**PASSAGE TO READ:**
——

Hip, hip, hooray! Hip journal retracts paper that had, well, everything wrong with it
Here’s the retraction notice for “Outcome of short proximal femoral nail antirotation and dynamic hip screw for fixation of unstable trochanteric fractures. A randomised prospective comparative trial,” originally published in Hip International in 2011 by a group of researchers at the All India Institute of Medical Sciences in New Delhi:
This article has been retracted due to infringements of professional ethical codes.
- There are discrepancies in the authorship of the manuscript.
- There are flaws in the study methodology.
- The mean ages are inaccurate.
- The study dates are inaccurate.
- The Institutional Review Board statement is inaccurate.
Apologies are offered to readers of the journal. Authors must make sure their work is accurate and complies with professional ethical codes.
The paper has been cited twice, according to Thomson Scientific’s Web of Knowledge.
We asked Hip International editor Robert Spencer how the paper’s issues had come to his attention, and whether there would be more fallout:
The matter was raised by other surgeons in India, and I then investigated it and took it up with the head of department. I am not aware of impending retraction of any other papers.
Of course, we particularly liked the last line of the notice:
Similar cases will be referred to retractionwatch.

——

**DATASET ENTRIES:**
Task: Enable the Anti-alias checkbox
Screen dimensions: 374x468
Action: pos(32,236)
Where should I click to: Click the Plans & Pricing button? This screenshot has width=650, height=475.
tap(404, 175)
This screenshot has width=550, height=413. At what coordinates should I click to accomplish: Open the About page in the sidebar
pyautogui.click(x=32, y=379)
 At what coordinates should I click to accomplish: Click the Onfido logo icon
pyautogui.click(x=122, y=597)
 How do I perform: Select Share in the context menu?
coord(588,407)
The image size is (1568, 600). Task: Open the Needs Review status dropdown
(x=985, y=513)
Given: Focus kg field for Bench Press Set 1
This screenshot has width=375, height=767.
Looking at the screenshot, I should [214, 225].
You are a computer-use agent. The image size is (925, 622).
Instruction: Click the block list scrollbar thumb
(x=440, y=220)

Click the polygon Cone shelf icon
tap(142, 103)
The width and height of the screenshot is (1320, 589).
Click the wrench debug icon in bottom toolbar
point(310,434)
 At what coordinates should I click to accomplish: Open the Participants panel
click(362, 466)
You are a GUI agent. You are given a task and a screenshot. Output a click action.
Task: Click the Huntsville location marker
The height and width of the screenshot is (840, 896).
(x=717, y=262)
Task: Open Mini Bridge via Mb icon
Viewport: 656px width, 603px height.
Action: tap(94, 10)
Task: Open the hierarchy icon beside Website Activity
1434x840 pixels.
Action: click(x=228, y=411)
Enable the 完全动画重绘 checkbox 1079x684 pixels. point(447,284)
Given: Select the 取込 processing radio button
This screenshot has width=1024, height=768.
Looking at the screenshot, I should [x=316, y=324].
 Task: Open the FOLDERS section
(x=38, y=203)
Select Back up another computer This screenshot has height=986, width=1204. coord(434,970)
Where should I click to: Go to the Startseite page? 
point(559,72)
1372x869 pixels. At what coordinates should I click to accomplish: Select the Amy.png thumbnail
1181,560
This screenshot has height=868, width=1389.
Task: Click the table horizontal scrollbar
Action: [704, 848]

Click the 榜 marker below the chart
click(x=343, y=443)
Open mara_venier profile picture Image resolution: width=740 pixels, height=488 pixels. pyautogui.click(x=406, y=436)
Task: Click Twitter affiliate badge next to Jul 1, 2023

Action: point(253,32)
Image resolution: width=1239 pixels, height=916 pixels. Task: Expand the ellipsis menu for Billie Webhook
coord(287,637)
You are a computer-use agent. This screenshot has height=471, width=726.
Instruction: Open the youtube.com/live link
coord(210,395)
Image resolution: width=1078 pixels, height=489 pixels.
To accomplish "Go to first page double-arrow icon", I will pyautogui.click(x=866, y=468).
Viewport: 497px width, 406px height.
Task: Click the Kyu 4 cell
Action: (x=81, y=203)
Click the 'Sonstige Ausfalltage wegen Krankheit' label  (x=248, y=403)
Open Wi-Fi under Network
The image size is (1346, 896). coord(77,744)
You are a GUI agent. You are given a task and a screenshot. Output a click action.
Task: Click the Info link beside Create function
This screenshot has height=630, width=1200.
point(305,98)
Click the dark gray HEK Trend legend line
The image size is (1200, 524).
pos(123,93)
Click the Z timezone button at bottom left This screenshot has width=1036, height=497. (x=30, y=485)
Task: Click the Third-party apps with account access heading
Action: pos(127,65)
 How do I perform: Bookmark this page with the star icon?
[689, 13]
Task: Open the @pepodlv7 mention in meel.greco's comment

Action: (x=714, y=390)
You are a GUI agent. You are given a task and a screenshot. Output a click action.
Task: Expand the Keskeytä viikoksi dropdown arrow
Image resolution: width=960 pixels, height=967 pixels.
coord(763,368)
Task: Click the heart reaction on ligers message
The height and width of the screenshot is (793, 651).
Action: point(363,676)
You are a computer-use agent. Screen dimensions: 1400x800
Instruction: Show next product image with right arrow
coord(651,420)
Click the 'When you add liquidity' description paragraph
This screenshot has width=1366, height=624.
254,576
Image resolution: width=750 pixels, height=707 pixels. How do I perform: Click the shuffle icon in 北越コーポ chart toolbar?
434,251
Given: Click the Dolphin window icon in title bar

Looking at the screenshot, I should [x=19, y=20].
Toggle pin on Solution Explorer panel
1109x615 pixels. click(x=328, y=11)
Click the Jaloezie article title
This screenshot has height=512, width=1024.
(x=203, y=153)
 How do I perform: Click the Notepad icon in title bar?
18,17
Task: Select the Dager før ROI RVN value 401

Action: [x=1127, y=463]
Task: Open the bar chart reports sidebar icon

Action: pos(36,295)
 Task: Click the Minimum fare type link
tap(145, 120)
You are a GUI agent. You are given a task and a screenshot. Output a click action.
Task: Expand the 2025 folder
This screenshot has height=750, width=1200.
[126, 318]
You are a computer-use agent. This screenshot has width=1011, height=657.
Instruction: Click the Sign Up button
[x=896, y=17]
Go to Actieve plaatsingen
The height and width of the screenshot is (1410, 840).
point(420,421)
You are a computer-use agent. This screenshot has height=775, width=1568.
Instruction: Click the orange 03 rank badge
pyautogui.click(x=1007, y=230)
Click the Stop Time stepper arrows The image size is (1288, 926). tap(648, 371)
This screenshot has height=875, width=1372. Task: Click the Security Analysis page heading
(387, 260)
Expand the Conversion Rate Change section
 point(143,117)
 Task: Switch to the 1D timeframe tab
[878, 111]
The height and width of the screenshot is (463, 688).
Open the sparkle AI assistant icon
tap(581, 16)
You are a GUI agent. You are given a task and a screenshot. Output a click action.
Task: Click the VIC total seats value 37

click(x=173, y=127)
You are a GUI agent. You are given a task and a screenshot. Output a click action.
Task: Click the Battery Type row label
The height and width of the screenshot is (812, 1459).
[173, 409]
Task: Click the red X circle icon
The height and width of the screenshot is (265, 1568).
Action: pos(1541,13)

——

**PROBLEM 1:** In the hip journal retraction piece, who first raised the matter that led to the paper's retraction?
**PROBLEM 2:** Reproduce the hip journal retraction piece word for word from "We asked Hip" to "referred to retractionwatch.".
The records have no connection to the text.

**TASK RESPONSE 1:** Other surgeons in India raised the matter.

**TASK RESPONSE 2:**
We asked Hip International editor Robert Spencer how the paper’s issues had come to his attention, and whether there would be more fallout:
The matter was raised by other surgeons in India, and I then investigated it and took it up with the head of department. I am not aware of impending retraction of any other papers.
Of course, we particularly liked the last line of the notice:
Similar cases will be referred to retractionwatch.